**WORK INSTRUCTIONS**
Produce a word-for-word copy of the line that contains "This screenshot has" and each line after it through the end of the material, omitting pictures and all other lines.

**STUDY MATERIAL**
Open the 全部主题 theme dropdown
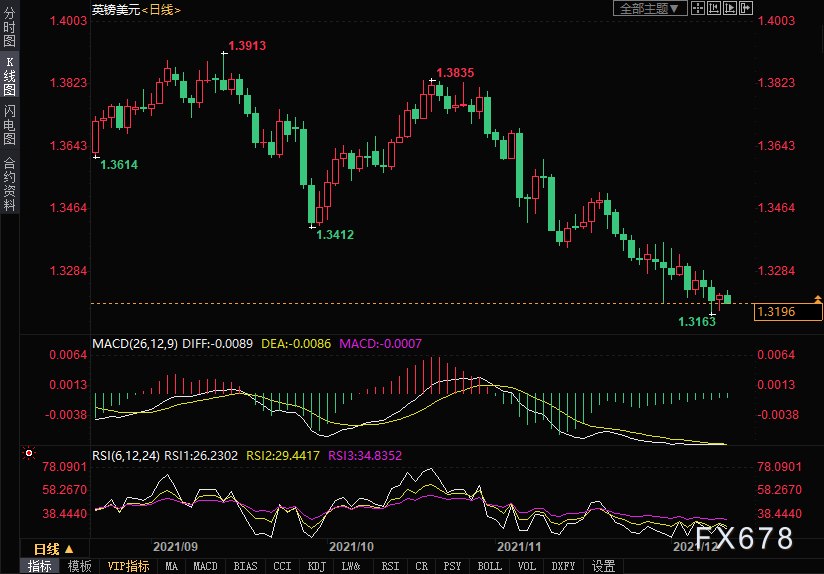The image size is (824, 574). click(x=650, y=8)
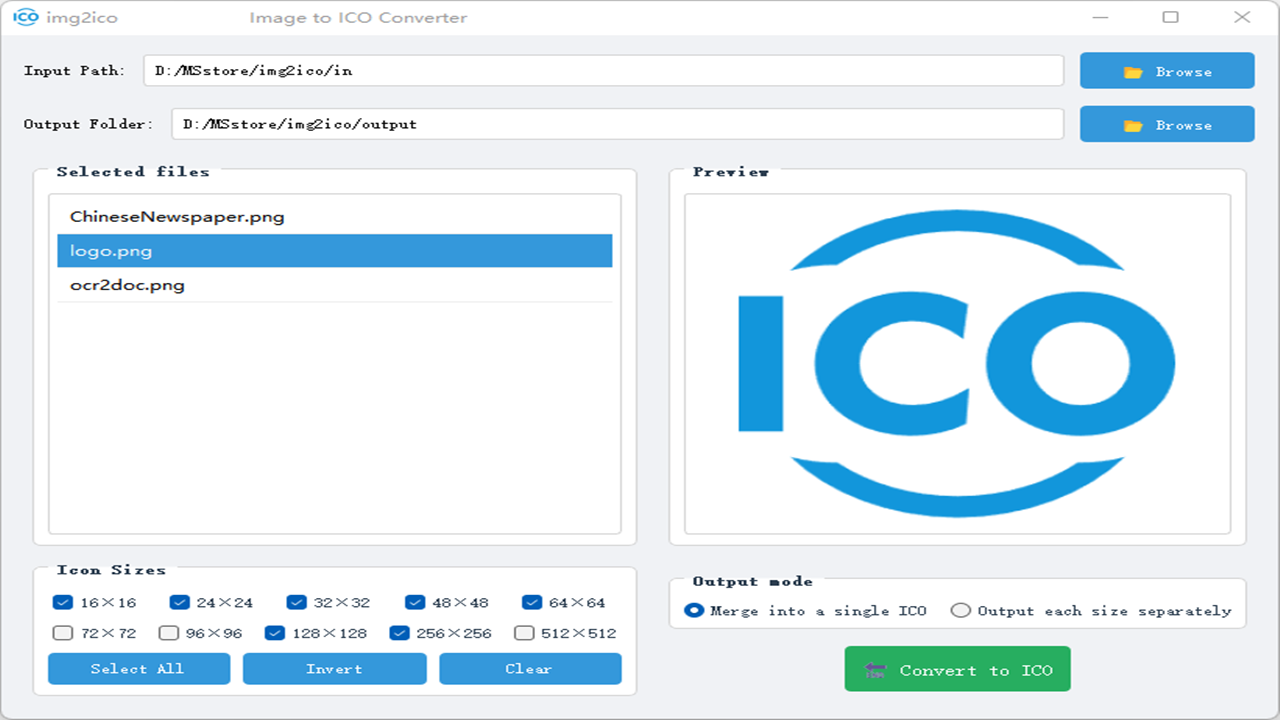Click the Select All button
1280x720 pixels.
(138, 668)
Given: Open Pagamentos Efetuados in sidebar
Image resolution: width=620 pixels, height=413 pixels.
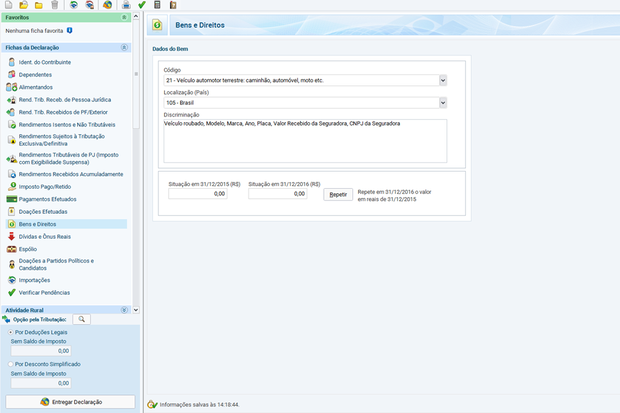Looking at the screenshot, I should pyautogui.click(x=47, y=199).
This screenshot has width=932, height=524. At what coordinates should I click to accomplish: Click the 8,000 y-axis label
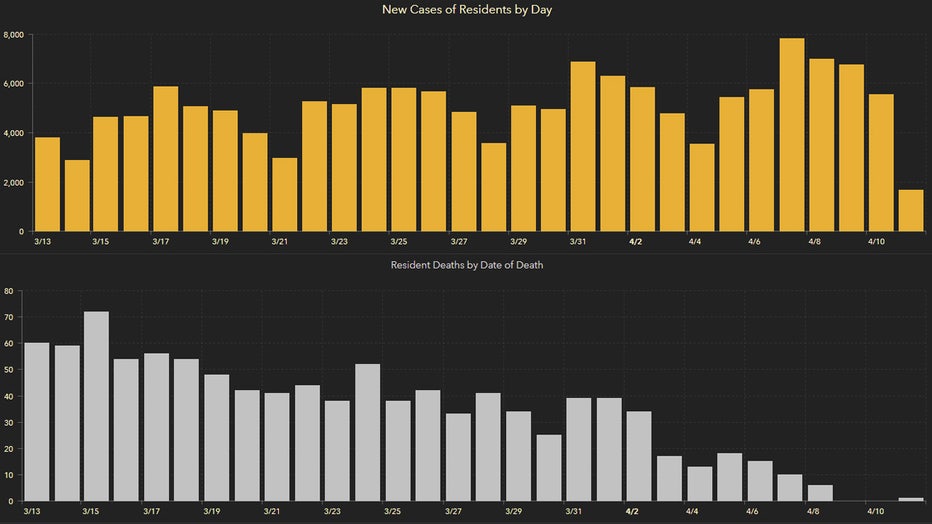pos(13,35)
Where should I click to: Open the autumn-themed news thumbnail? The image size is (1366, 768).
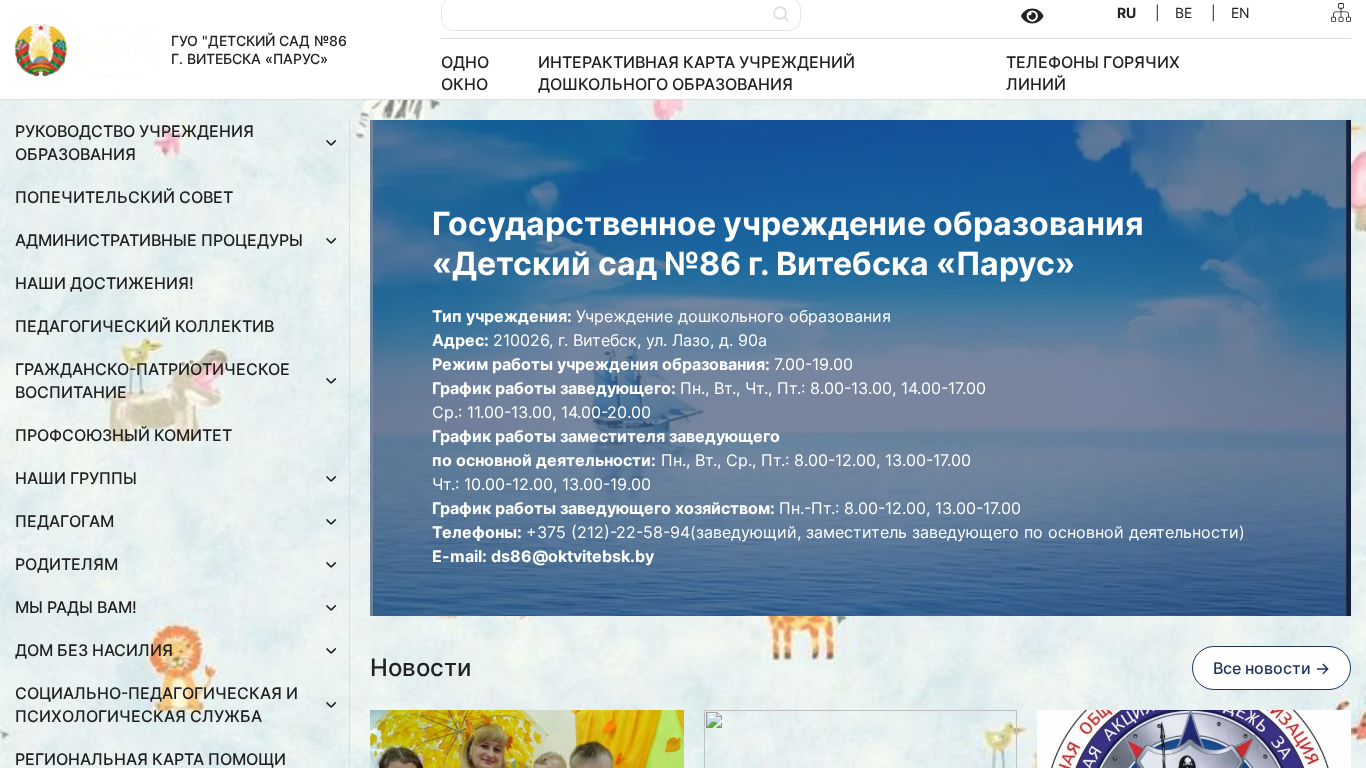click(x=526, y=739)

**TASK RESULT**
This screenshot has width=932, height=524. At what coordinates should I click to accomplish: Click the 8,000 y-axis label
pos(13,35)
Where should I click to: Open the autumn-themed news thumbnail? The image size is (1366, 768).
click(x=526, y=739)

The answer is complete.